**Exercise requirements:**
This task calls for every entry below to be repeated exactly, without the pictures.

**Stored data entries:**

>>>

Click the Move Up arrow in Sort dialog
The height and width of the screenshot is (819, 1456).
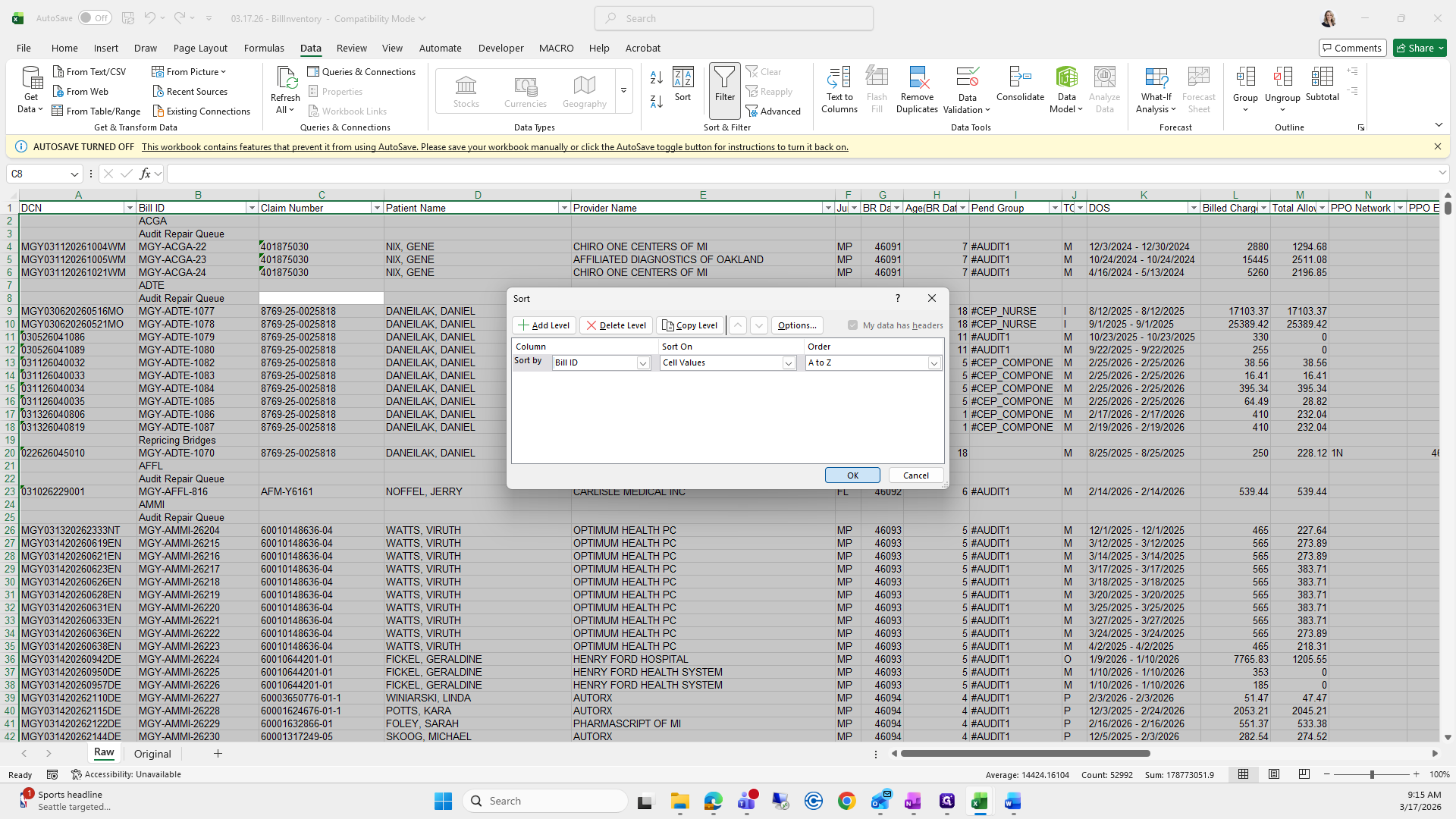click(738, 325)
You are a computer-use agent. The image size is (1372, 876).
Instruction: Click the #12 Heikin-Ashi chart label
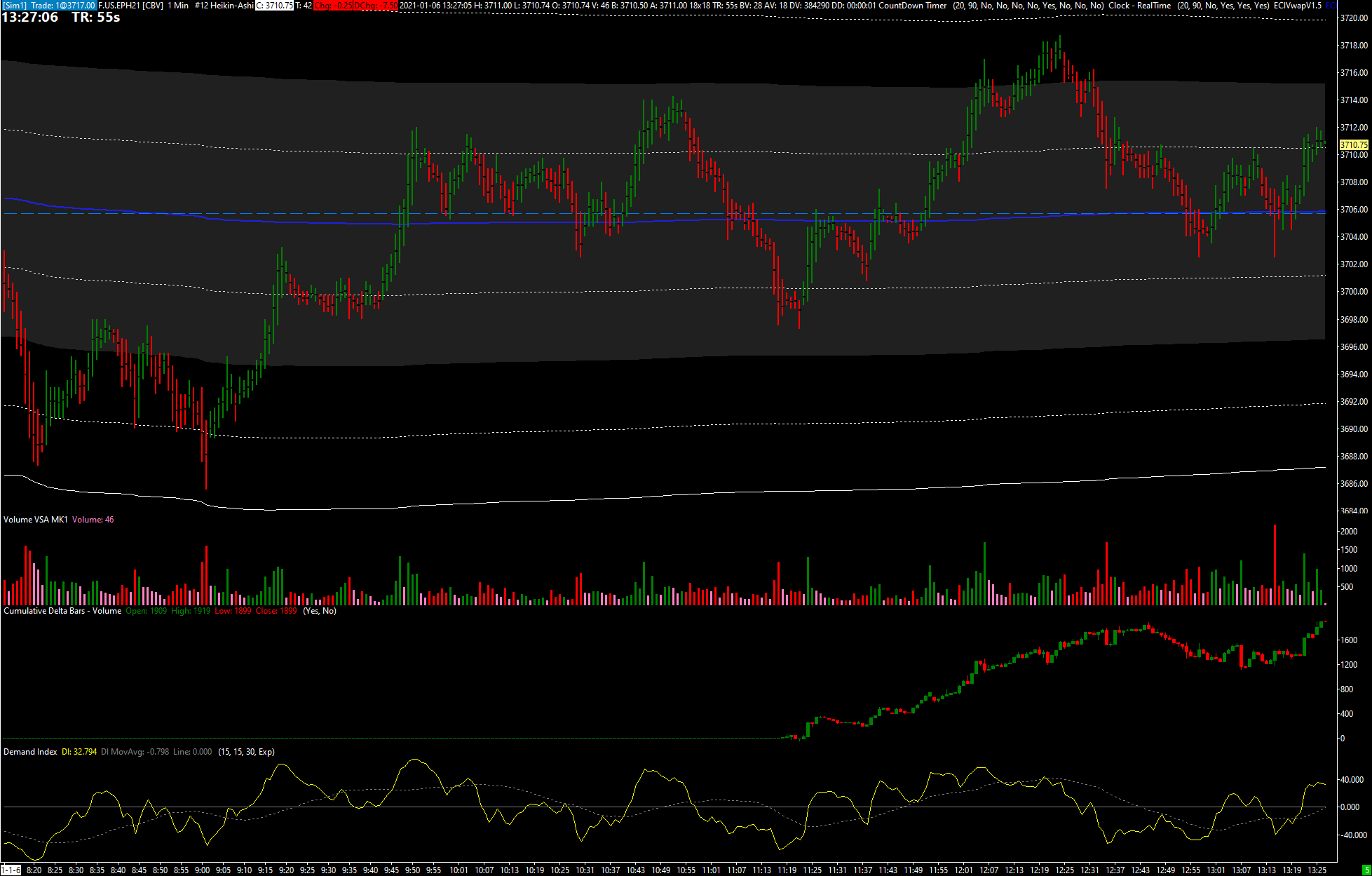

<<<

**Finished task:**
Click the Move Up arrow in Sort dialog
The height and width of the screenshot is (819, 1456).
click(738, 325)
You are a computer-use agent. The image size is (1372, 876).
Instruction: Click the #12 Heikin-Ashi chart label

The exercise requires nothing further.